I noticed this stayed at the level of an ideal in her mind. Curiously, she spent little time petting, holding or relating to any of the cats. She would dump food in their dish in a rather detached way, and only occasionally would she speak to any individual cat as it passed through the house. It was as if simply having them there was enough. At a deeper level, they were her insurance policy against having to part from anyone dear to her or having to suffer rejection ever again.

She recounted having once fallen to the floor with chest pains and said the cats had organized themselves to revive her, standing on her chest, licking her face, intuiting her needs. She fantasized they would be there like that for her until the end, seeing her off as she passed from this life. She straightforwardly asked her hospice caregivers to bury some of the cats with her, presumably dead or alive. She focused her loyalty and desire to be with these animals far more intensely than she had done with any person she had ever known.

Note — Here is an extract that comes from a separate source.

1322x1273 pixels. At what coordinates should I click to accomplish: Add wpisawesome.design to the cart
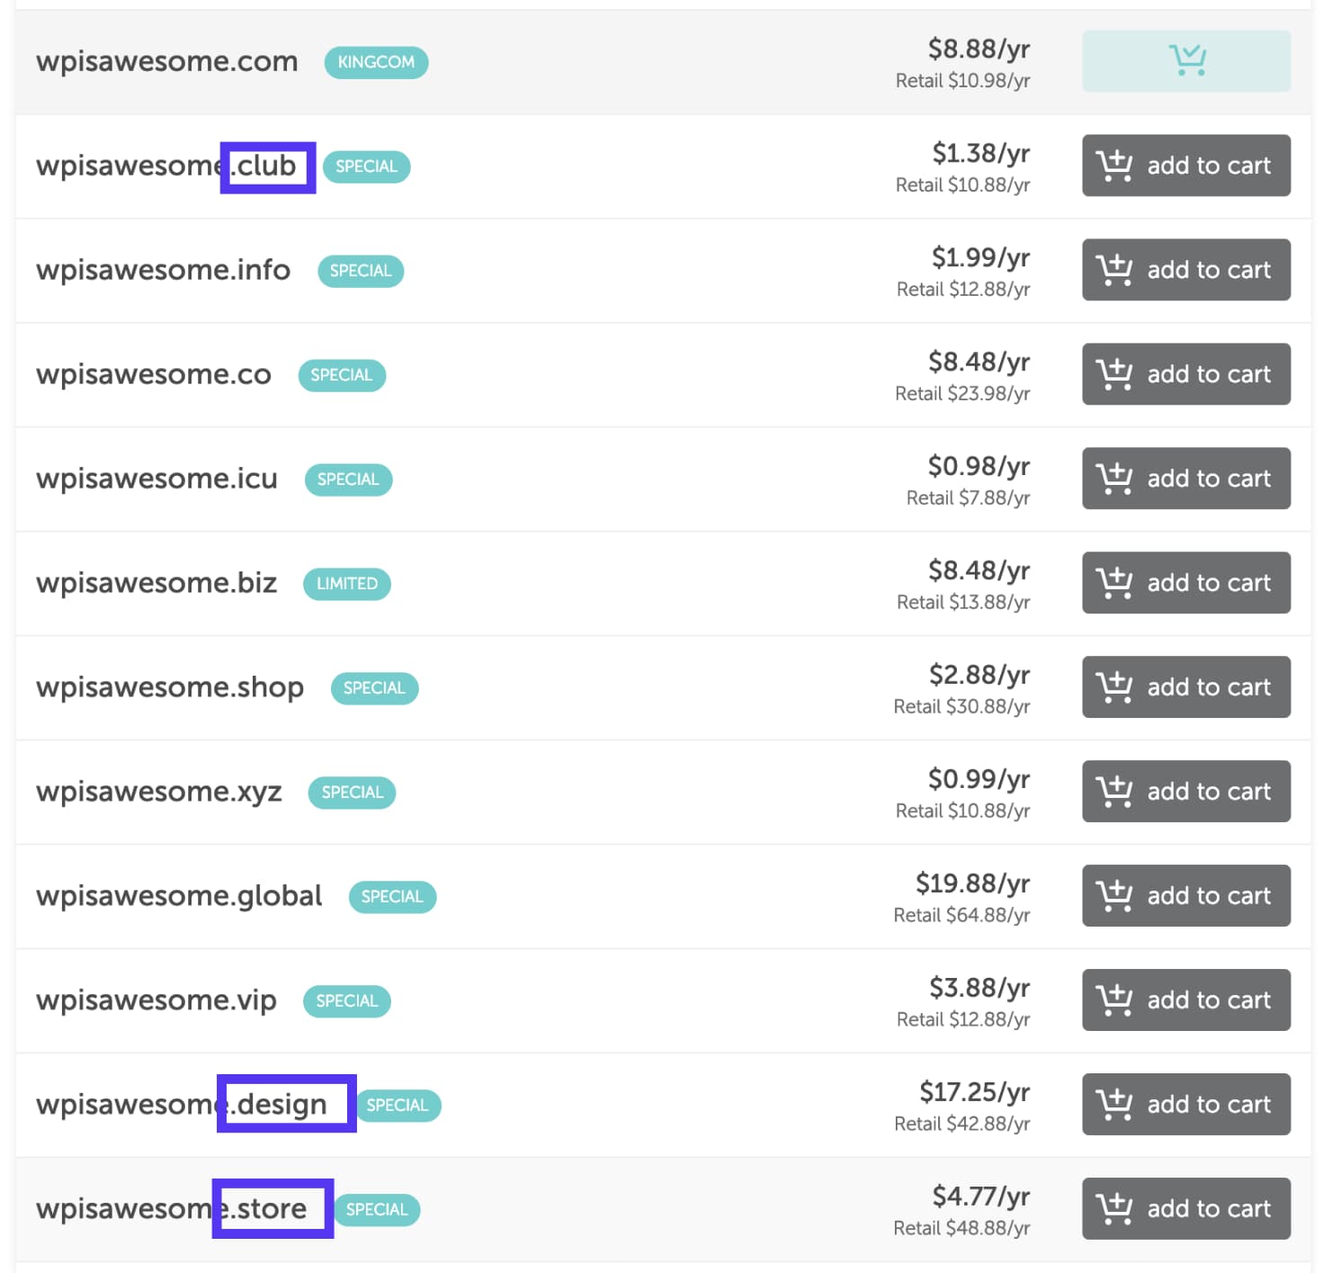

Seen in this light, hoarding is the perfect solution. It is a tactic to have and to hold onto something forever. It is a strategy that effectively erects a buttress against frozen grief and further devastating loss. When someone finally forces the issue and the sheriff or animal control officer takes over, the whole house of cards comes tumbling down. The presence of delayed frozen grief, possible additional loss (through animal removal, necessary euthanasia or enforced cleanup), intense shame and existential panic all reassert themselves in an abrupt manner. It is a very tricky passage for first responders to manage because brittle hoarders may feel as though they have no remaining resources — that their life is, in effect, over.

More study needed

This is a very limited sketch of the possible role of frozen grief in the development of hoarding. This article has not dealt with other dynamics, such as the hypersensitivity to judgment, the distorted projections onto authorities, the continued problems with honesty and compliance, the anger related to thwarted control and the frank sociopathy and exploitive cruelty that can surface across a variety of these cases. These elements are just as important to investigate and illuminate. As the authors of the HARC project stated, we are just at the beginning when it comes to understanding hoarding. A rigorous scientific collection and study of cases is needed to more accurately identify important key variables and the relationships among them that begin to explain the continuum of hoarding phenomena. As the study of key variables proceeds, we may be able to fine-tune the effective and timely interventions currently taking place in some locales, thereby helping more hoarders earlier in their process.

We continue to face some significant obstacles in addressing hoarding, however, including widespread public stigma. At the same time, societal values concerning the sanctity of one’s home and our rights to privacy and self-determination combine to make this population very hard to identify until late in the progression of the illness. This fits the agenda of the hoarder and hoarding families very well because they become extremely adept at hiding their behavior. Typically, cases tend to come to light at their nadir, when the person and his or her lifestyle have deteriorated so severely that they demand attention. Consequently, very little is known about the onset and earlier phases of the disorder or its comorbidity with other disorders.

For every hoarding situation that comes to light, there may be an equal or greater number that go undetected because of uneven reporting procedures from community to community. As multidisciplinary teams such as the one at Tufts multiply across various communities, and specifically as they organize themselves to do research, there is great hope of learning more about, and therefore dealing with, the hoarding disorder more effectively.